→ TASK REQUIREMENTS:
Please state how many lines in the records below contain the word "marker"; the answer should be a number and nothing else.

########

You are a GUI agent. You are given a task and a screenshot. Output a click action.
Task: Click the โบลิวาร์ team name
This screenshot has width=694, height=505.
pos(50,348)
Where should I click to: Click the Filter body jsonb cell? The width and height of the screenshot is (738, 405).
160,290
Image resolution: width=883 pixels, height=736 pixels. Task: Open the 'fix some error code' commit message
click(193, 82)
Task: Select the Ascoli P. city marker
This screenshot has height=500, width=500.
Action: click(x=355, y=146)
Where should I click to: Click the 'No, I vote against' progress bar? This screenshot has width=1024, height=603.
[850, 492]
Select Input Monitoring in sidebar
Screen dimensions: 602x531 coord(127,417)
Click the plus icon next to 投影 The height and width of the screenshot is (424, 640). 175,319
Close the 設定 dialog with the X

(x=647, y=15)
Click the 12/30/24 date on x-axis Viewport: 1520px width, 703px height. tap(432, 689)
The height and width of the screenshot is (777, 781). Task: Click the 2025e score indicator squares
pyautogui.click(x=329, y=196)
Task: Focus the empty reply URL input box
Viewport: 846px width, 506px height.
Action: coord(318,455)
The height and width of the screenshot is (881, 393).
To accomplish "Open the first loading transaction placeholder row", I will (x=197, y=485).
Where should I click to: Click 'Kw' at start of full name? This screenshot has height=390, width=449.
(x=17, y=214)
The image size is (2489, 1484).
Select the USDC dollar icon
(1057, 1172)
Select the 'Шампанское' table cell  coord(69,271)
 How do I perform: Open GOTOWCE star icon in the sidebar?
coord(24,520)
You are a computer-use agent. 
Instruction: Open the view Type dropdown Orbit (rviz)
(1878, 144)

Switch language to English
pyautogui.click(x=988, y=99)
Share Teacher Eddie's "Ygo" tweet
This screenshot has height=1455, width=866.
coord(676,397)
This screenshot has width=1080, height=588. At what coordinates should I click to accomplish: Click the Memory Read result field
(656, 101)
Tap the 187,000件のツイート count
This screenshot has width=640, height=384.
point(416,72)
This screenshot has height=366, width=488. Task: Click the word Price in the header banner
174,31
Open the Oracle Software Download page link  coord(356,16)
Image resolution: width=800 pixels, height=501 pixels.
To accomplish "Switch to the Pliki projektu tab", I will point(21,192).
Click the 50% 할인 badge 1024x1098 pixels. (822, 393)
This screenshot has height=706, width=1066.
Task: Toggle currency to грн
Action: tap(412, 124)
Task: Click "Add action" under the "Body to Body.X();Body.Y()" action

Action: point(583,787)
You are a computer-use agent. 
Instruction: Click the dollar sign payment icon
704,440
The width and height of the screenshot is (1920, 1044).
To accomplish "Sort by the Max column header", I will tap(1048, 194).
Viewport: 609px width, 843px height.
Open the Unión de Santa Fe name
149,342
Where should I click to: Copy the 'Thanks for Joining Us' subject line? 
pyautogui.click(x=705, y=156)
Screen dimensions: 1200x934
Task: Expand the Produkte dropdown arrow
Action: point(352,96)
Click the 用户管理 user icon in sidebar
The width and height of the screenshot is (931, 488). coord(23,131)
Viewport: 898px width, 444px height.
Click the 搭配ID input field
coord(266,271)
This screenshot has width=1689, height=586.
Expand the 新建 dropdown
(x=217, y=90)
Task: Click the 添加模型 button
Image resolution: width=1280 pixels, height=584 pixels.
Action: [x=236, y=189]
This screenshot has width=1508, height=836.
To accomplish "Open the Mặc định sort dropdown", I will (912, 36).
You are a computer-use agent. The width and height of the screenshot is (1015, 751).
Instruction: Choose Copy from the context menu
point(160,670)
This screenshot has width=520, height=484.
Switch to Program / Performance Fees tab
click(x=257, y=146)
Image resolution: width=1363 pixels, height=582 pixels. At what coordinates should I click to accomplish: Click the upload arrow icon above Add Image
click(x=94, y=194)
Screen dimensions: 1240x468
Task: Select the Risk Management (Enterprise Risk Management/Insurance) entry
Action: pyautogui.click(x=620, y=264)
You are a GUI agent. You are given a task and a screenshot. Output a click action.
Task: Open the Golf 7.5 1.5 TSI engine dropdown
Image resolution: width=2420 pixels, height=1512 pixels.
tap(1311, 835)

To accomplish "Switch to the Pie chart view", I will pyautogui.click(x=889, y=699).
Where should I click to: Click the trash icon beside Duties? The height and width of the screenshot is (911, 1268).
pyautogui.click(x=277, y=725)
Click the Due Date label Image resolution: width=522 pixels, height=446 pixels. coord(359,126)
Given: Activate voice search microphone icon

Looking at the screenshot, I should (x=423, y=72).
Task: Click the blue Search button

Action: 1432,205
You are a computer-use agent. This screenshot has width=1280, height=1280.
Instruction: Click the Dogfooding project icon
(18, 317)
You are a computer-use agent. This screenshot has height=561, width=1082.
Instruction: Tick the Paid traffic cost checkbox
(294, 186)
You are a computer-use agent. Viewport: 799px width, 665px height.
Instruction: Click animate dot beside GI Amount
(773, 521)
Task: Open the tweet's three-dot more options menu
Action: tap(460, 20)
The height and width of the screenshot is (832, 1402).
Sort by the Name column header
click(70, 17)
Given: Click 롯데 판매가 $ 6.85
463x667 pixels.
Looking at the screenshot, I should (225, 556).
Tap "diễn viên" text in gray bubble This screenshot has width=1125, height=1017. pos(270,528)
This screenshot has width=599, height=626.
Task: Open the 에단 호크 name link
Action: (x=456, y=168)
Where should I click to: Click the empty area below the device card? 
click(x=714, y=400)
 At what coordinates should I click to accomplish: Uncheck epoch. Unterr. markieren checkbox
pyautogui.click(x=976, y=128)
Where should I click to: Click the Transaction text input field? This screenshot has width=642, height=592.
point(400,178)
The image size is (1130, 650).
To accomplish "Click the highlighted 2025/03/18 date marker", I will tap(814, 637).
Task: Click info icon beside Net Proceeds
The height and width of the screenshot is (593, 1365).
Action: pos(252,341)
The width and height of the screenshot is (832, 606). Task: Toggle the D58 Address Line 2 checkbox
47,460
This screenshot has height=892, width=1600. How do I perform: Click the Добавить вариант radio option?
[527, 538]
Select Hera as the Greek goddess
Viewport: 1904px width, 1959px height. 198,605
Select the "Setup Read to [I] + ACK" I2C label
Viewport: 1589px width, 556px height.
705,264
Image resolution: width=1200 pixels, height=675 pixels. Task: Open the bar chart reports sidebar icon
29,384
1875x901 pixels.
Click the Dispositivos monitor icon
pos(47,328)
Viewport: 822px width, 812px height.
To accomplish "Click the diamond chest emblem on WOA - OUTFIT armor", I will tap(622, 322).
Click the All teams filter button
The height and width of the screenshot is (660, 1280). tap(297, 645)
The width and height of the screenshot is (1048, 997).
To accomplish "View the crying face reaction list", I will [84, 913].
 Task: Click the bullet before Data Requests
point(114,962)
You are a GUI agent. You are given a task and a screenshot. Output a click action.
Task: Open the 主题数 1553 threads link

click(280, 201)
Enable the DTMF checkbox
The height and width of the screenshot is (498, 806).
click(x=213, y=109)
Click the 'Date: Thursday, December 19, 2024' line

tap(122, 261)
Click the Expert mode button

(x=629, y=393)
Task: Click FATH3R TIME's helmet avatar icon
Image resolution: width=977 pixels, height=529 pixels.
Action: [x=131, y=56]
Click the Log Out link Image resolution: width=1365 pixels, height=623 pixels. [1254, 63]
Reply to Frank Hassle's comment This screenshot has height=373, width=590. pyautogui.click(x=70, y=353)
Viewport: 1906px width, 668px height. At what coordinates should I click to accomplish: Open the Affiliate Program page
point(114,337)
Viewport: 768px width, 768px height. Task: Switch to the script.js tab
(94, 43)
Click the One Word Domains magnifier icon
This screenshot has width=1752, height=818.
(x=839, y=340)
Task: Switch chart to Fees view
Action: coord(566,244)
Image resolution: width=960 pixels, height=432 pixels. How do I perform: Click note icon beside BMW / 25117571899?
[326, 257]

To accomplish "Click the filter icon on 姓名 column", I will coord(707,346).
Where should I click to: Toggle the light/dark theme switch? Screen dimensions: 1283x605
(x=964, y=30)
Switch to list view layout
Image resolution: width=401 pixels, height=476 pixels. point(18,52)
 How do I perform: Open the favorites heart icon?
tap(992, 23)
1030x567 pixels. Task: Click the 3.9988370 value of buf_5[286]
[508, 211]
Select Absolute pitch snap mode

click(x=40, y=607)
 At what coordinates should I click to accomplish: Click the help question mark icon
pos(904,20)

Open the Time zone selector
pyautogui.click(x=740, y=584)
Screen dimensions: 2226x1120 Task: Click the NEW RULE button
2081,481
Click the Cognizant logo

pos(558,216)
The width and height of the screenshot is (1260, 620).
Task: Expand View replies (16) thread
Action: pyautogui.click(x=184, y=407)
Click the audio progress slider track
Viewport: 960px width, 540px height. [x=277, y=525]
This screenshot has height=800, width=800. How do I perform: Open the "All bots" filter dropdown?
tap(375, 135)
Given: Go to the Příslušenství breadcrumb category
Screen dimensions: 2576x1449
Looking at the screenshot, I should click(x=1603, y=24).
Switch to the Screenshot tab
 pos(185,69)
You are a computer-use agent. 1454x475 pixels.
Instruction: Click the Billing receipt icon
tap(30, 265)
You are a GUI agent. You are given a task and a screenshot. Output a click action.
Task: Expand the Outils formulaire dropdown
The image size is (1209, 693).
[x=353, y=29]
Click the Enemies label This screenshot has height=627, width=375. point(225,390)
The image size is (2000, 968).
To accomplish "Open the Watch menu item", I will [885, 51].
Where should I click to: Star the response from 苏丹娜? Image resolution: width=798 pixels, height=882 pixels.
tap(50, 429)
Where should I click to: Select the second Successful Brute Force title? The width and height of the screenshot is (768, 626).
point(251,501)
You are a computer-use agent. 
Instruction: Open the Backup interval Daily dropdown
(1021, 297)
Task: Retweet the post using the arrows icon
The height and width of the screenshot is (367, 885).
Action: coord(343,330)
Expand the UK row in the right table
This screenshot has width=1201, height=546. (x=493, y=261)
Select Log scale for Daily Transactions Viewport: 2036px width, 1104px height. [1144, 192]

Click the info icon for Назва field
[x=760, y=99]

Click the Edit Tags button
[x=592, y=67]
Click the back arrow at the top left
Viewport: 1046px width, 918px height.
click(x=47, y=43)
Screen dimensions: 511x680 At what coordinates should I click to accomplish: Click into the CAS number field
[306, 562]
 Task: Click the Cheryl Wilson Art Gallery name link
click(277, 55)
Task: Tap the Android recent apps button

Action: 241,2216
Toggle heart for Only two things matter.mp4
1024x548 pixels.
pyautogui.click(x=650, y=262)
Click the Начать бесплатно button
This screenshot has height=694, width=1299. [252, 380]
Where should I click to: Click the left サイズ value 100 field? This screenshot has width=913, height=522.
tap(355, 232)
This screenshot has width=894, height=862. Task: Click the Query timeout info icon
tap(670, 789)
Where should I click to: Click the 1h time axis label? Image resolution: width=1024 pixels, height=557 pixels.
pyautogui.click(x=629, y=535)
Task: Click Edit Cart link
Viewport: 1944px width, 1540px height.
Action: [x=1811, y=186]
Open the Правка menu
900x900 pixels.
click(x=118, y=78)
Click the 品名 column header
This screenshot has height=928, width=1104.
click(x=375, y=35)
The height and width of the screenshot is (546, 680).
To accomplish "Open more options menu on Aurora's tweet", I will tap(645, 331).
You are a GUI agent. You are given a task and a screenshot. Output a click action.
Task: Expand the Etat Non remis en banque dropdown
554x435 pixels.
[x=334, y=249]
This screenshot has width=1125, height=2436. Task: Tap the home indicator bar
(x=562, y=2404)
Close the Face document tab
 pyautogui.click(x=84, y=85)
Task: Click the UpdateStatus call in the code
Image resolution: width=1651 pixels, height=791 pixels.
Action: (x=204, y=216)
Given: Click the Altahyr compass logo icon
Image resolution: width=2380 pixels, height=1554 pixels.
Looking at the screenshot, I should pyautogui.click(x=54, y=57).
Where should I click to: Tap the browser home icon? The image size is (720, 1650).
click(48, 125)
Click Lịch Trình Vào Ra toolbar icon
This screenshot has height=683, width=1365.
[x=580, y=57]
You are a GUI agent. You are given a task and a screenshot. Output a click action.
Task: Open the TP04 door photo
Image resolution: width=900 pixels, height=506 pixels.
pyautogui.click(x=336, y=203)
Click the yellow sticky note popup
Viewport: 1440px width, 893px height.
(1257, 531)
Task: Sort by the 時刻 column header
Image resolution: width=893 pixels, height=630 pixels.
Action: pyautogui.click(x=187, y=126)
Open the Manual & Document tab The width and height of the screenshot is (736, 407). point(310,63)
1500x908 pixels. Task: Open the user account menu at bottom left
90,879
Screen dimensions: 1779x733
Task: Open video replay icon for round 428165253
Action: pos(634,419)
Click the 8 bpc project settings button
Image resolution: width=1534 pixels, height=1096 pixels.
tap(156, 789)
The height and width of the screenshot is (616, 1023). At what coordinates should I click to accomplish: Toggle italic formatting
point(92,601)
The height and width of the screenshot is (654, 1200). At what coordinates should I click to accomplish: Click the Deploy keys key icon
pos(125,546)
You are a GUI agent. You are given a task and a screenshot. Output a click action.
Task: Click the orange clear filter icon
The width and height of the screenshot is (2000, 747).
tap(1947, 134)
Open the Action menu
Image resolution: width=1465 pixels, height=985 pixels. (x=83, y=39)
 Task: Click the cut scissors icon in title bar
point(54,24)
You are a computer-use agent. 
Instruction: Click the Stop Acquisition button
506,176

########

→ ANSWER FOR THE TASK:
2